Big data is one of the latest internet-powered developments that has caused an enormous impact across nearly all industries over the last couple of decades. The term big data alludes to the colossal amounts of information constantly collected by search engines and websites as people continue to use the internet for various purposes. This data consists of all kinds of information like numbers, images, tables, audio and video files, and every other possible type of information there is. As a result, big data analytics involves utilizing different analytical methods to obtain value from this colossal amount of information so that individuals and organizations can make better-informed decisions regarding all kinds of life and work events.
And whether you realize it or not, big data is making a significant impact on the global financial markets as well. As the exponentially increasing complexity and data generation are dynamically changing the way various industries are working, it’s significantly changing the financial sector for good. To make things clearer, in this article, we’ll review the three ways in which big data has altered the financial trading industry to help humans make better and more prudent decisions when trading.

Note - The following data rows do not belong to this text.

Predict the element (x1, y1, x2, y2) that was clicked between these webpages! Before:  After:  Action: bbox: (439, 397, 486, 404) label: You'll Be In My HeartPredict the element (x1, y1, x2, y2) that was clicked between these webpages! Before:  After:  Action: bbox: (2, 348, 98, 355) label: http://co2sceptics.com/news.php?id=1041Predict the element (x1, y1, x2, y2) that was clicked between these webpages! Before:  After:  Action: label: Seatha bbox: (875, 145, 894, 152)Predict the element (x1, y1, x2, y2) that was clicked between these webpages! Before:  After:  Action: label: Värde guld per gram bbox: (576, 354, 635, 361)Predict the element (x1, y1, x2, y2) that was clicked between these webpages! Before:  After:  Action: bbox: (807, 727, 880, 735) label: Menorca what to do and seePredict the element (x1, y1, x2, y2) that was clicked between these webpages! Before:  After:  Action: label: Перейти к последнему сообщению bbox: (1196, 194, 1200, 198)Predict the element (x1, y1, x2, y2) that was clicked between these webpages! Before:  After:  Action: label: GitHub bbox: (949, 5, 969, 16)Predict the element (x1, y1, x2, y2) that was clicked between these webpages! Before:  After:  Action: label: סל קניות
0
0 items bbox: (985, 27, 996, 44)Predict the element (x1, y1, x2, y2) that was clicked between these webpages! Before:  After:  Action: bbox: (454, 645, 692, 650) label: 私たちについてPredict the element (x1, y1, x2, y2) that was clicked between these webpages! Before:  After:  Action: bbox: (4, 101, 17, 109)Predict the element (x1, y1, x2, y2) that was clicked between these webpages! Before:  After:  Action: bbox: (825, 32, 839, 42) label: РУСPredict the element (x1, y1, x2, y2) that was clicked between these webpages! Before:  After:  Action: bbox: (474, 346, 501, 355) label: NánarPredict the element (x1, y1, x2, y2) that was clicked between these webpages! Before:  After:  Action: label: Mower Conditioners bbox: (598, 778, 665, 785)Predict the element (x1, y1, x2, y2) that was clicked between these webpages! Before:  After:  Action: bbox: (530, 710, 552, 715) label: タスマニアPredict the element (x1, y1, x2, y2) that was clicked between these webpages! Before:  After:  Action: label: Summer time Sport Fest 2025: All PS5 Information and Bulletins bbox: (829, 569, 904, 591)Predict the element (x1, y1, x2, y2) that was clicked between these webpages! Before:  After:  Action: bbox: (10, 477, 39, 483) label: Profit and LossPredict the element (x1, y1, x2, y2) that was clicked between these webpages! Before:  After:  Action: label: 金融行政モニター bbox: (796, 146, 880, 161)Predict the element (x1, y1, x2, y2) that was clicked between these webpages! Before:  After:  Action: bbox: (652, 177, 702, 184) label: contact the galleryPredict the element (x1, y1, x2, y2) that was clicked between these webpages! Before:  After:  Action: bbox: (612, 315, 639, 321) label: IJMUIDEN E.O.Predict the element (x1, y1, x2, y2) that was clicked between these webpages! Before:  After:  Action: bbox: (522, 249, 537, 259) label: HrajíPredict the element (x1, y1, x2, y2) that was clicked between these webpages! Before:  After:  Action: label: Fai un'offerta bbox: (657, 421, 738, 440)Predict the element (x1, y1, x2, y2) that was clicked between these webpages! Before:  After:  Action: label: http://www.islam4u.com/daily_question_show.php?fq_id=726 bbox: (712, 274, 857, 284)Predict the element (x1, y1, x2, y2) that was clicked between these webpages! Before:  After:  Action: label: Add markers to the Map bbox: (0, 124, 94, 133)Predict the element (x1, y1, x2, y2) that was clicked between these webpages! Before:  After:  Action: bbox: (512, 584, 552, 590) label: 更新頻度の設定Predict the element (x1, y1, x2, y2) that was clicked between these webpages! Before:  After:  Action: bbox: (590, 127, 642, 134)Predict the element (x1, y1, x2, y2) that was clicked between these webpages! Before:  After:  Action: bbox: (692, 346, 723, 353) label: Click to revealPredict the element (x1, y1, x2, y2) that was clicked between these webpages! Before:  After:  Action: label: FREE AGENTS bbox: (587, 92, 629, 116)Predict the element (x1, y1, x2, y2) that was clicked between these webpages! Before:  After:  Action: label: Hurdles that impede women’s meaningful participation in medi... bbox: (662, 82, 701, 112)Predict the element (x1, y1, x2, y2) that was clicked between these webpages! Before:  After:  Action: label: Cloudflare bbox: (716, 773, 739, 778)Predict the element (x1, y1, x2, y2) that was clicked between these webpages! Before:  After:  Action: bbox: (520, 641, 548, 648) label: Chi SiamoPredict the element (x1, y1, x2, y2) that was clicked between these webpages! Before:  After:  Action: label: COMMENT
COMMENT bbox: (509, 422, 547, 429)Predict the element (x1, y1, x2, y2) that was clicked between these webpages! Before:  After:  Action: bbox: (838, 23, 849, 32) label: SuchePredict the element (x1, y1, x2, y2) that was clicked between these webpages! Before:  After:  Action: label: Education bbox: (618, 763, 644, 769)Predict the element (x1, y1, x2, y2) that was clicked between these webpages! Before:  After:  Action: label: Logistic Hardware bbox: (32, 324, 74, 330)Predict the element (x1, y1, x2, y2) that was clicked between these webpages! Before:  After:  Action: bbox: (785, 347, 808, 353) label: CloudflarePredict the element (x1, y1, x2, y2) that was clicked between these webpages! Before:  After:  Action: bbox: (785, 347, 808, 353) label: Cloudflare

Every day, the world is creating roughly 2.5 quintillion bytes of data. This whopping amount of data represents a fantastic opportunity to leverage this information in various ways by processing and analyzing the ever-growing sets of valuable data.
Nowadays, both finance and trading demand a lot of accurate data on display to make the best models and predictions based on real data analysis. And this is why most of the financial trading businesses uses TDengine as they are known to be an open source, high-performance, scalable time-series database with SQL support. Besides a TSDB as its core, it has built-in caching, stream computing and data subscription functionalities to reduce the complexity and operation cost for the system. While in the past, these numbers had to be arranged, categorized, and analyzed by real people, presently, this entire process is automatically calculated by machines and intelligent NLP-powered algorithms from start to finish. And because computers can go through the data and accurately process it and analyze it at a vast scale; as a result, much more precise and up-to-date stock or options selections and models can be made thanks to real-time analytics and the possibility to compare historical option prices, implied volatility, risk metrics, and others, all derived from the big live data that support the most sophisticated trading systems and platforms.
To get an even better perspective of how big data has changed the world of trading, continue reading to uncover the main ways it's doing so.
In this day and age, the analytics behind the financial industry is no longer just an examination of the different prices and price behavior. Instead, they generate much more helpful information, including trends and everything else that could impact the financial and trading sectors.
These analytics are more precise and include more data that permits better predictive models to be created. These models can help traders make better financial predictions and effectively minimize the risk of making bad financial trading decisions.
In case you didn’t know, algorithm trading is something that’s particularly buzzing around the financial sector right now. In fact, machine learning has taken such a giant leap forward, allowing computers to make much better decisions than a human would. Furthermore, machine learning-powered algorithms can finalize trades much faster and at frequencies that people would never be able to achieve.
This is all possible thanks to real-time analytics, as computers can incorporate the best practices and minimize the number of mistakes that could end up being caused because of inherent behavioral influences that would typically impact humans. In addition, this real-time analytics can effectively maximize the investing power that individuals and companies have by creating a leveled playing field where more parties have access to the correct information.
Big data is also essential for many actuarial processes. For example, financial institutions can use data analytics to develop better predictive models to identify better the risks associated with lending and precisely project the foreseen expenditures through insurance policies. This could be very well implemented in trading scenarios, where traders can use predictive models to assess the risk connected with investing in a given stock, option, or feature.
As you can tell, big data impacts how financial trading transactions get carried out in numerous ways. For example, it helps to make faster and more accurate trades, effectively reducing the risk of each trade while maximizing the profitability of trading strategies and scenarios.
Nevertheless, it’s also noteworthy to say that big data analytics can’t perfectly predict market scenarios all the time. Like anything else in this world, big data has imperfections like the incompleteness of data patterns. But, in total, big data analytics present far more benefits than disadvantages to financial trading, which is precisely why it’s becoming an inevitable necessity for financial trading.